= やること =
下のリストで、文字列「logo」を含む行はいくつあるか、数だけを答えてください。大文字と小文字は区別します。

= データセットの記録 =
============

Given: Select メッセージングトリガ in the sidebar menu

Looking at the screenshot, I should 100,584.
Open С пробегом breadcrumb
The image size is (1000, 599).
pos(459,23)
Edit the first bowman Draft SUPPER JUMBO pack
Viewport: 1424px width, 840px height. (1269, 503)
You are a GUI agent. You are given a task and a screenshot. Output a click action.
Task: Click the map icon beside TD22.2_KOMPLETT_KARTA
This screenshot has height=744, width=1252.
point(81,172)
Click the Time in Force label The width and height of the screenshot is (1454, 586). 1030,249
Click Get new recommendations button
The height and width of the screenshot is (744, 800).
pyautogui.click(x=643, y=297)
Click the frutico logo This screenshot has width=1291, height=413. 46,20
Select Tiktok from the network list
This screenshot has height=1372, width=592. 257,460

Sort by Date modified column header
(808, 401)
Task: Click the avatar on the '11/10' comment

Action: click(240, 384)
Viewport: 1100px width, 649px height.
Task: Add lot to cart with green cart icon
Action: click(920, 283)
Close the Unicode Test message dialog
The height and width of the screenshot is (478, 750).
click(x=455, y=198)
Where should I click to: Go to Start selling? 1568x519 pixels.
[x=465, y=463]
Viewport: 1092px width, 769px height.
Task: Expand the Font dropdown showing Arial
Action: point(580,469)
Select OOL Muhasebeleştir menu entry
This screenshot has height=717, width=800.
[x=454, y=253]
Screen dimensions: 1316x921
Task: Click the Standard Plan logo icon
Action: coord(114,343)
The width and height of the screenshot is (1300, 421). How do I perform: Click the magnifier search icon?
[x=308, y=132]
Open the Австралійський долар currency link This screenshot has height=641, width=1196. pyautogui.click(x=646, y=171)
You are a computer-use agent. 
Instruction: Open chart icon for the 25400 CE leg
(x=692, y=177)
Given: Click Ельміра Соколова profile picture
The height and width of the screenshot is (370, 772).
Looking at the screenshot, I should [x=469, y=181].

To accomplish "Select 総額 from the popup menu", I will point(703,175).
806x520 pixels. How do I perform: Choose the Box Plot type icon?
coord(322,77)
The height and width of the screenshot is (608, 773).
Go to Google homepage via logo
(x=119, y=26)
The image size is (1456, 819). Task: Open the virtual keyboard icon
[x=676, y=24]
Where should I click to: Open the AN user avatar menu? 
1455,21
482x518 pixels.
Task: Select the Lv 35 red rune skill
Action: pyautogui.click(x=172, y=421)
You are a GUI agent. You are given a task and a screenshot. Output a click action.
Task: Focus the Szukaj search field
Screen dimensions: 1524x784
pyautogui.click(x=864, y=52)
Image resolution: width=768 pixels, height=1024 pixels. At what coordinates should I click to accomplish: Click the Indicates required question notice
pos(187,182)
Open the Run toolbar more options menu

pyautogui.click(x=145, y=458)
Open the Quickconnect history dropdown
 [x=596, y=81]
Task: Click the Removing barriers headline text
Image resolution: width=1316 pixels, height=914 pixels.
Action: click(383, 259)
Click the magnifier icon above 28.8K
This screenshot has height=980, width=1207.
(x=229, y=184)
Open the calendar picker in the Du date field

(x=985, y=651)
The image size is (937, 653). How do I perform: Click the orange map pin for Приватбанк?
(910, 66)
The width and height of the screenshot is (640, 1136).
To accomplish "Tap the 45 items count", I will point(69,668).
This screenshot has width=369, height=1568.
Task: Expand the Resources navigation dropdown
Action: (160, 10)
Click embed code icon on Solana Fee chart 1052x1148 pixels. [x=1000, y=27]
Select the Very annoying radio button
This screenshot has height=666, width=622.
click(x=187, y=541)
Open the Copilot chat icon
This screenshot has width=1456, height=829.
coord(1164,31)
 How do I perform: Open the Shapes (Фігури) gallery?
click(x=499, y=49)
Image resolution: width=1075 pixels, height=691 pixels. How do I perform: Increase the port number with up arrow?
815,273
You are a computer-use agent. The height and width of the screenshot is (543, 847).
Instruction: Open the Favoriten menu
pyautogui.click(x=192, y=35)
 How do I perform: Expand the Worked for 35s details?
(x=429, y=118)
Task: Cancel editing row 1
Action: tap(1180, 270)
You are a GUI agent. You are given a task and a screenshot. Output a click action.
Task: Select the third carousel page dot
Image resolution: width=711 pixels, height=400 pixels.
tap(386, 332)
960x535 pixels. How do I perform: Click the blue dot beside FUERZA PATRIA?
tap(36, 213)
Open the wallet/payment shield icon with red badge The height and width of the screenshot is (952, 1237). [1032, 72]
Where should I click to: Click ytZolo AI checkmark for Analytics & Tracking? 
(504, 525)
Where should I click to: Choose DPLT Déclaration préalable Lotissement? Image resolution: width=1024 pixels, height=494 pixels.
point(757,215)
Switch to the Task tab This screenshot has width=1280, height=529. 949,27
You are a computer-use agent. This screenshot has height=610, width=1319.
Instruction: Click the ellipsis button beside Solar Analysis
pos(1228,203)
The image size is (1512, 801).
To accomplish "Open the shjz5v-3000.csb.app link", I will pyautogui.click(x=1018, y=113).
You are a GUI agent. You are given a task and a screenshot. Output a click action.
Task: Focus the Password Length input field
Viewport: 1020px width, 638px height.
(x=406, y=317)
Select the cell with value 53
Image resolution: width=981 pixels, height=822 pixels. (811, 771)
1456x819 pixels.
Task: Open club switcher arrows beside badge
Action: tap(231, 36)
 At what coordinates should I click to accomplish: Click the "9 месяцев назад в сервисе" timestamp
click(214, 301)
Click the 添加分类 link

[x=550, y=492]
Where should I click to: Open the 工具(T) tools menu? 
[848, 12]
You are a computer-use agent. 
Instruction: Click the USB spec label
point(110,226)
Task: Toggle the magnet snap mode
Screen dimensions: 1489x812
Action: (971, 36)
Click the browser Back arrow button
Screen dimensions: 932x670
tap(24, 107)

============

= 完全な解答 =
3